OK, so you don't like motorcycles (unless they might just be idling by so you don't notice), you think rodeo is stupid, you really have no use for cars...what else?  Is there anything that males might typically become involved with and passionate about that you would find acceptable?  Ballet, perhaps?  Maybe synchronized swimming?


----------



## BrotherBart (Jul 31, 2014)

Chainsaws?


----------



## gzecc (Aug 1, 2014)

Joful said:


> "The trouble with kids today is..."


 I sympathize with the loud motorcyle noise. I live on a 2 lane state road, heading away from populated area's. Why are motorcyles exempt from noise restriction rules? Are there any?


----------



## Ashful (Aug 1, 2014)

gzecc said:


> I sympathize with the loud motorcyle noise. I live on a 2 lane state road, heading away from populated area's. Why are motorcyles exempt from noise restriction rules? Are there any?
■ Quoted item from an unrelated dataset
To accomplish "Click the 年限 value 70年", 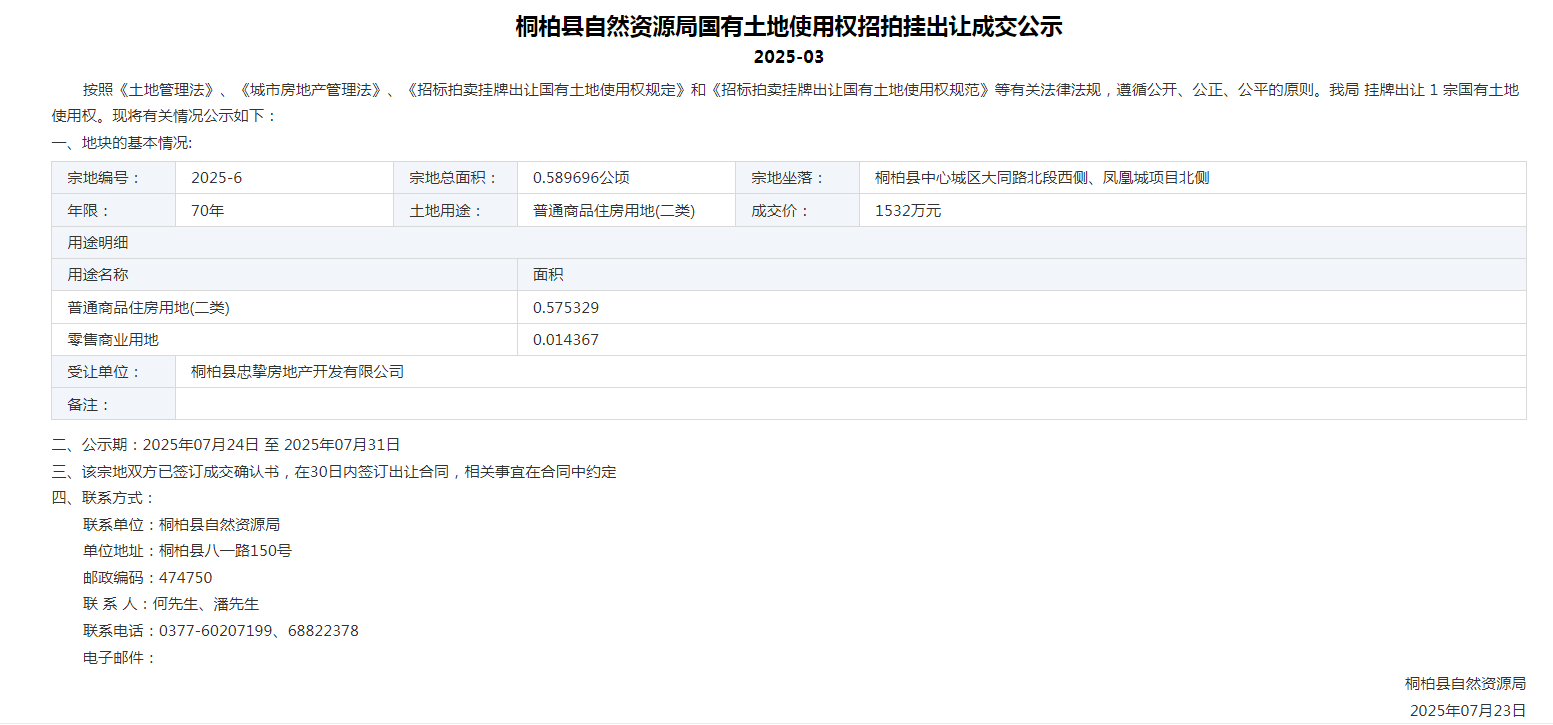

I used to live in an 1880's Victorian house, set about 15 feet off a similar 2-lane state road, which became very busy with motorcycles (clubs) on weekends.  I agree, they were very annoying, sometimes actually painful to the ears.  I do not believe they're legally exempt, but I think the stat cops that policed our road just didn't want to bother with it.


----------



## Bobbin (Aug 18, 2014)

Oooh Fossil, you _so _don't "get me"!

1.)  As I said in my first post, I think motorcycles are a lot of fun.  (my brother has one and so do several of my friends; most are members of the antique motorcycle clubs.  Interestingly, when I grumbled about the "loud pipe" thing they were among the first to tell members to, "cool it")
2.)  I object to the crowd whose "pipes" are barely muffled and who seem to think that _their _enjoyment of the "loud pipe" thing  supercedes respect for those who live in the homes that face the very roads they roar down with clueless impunity.  I'm not alone in this stance, and we're not all "uptight *holes. (which one of us is painting with the "broad brush" now?)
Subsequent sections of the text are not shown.